或るアンドロイドの一生

八色 鈴

第1話

「どの子が欲しいの?」


 その少女は、親に連れられて店にやってきた。

 私や、その仲間たち――――アンドロイドを売る店だ。


 ピンク色のワンピース。

 ふわふわの巻き髪。

 一見して、育ちのよいお嬢様とわかる身なりの少女は、母親からの問いに困ったように眉を下げ、ショーケースの中を落ち着きなく見渡す。

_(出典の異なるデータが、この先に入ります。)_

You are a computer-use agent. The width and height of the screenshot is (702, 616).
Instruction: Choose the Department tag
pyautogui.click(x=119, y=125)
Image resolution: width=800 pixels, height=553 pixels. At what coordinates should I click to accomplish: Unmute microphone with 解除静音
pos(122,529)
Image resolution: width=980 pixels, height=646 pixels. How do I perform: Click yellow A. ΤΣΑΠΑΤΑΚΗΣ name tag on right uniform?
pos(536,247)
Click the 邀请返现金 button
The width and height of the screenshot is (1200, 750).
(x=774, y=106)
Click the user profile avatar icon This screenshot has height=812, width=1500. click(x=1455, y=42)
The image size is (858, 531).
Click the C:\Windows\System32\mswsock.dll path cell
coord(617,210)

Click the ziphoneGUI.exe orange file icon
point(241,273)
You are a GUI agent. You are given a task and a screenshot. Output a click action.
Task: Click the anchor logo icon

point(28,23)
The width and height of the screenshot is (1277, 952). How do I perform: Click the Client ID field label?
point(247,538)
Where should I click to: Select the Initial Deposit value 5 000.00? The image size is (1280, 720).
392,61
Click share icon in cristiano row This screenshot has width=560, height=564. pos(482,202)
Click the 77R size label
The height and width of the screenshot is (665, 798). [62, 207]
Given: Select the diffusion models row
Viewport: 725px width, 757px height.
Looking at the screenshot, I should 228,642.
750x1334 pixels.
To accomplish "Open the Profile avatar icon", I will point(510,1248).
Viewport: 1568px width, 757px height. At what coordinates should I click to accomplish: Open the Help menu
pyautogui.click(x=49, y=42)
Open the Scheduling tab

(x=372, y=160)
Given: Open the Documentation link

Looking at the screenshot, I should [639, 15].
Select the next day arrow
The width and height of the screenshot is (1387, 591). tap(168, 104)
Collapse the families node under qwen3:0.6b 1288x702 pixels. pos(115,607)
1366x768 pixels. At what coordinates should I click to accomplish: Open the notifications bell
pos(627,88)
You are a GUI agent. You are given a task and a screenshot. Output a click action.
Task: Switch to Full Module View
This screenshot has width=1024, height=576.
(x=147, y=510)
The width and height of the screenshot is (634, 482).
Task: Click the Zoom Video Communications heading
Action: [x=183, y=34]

 人間の姿を模したアンドロイド。私もその内のひとりだ。「ひとり」と言う呼びかたはおかしいだろうが、我々はより人間に近く、人間のよき友、よき理解者となるために作られている。


 私は、十五、六歳ほどの少年の姿をモデルに作られていた。

 栗色のふんわりとした髪に、くっきりとした鼻梁。すらりとした体型。伸びやかな声。


 誰が見ても好ましく思うだろう。

 アンドロイドとはそう言うものだ。

 人間の目を楽しませ、心を癒すよう作られている。

 見た目も、中身も。


『かわいい子ね』


 すぐ隣から、声が聞こえた。

 声と言っても、それは人間の声と変わらぬよう合成された電子音のことではない。

 アンドロイド同士を繋ぐネットワークを介して脳内に直接聞こえる、特別な『声』だ。


『ねえ、誰が選ばれると思う?』

『さあねえ。小さい娘だ。乳母役か遊び相手でも探しに来たんだろうさ』

『あら、それじゃあ、あたしが選ばれるかもしれないわね』


 仲間たちが口々にそう言うが、私は会話に加わる気はない。

 選ばれる時は選ばれるし、選ばれない時は選ばれない。それだけのこと。

 けれど彼らは、どうしても早くこのショーケースを去りたいようだ。

 プログラムされたもっとも素晴らしい表情を浮かべ、手を振ったりポーズをとったりして、精一杯の愛嬌を客へ振りまき、どうにか気に入られようとしている。


 私は形ばかりのため息をついた。


 製造者の気まぐれである。私は他のアンドロイドに比べ、少しだけ、感情の起伏が乏しいように作られていた。

 たまにはこう言うのがひとりいても良いだろう、物好きな客が買っていくに違いないとの考えだったようだが、その目論見は大きく外れた。

 同時期に作られたアンドロイドで買い手がついていないのは、もう、私だけだ。


 そして買い手のつかない私は、もうすぐ廃棄処分になってしまう。

 ばらばらにされ、また別のアンドロイドを作るための部品として再利用される。

 つい先日、店主がそう話していたのを聞いたのだ。


 そのことに関しては、特に何も思わない。

 我々に感情があるように見えるのは、脳の部分にあたる感情を司る回路にそのようにプログラミングされているからだ。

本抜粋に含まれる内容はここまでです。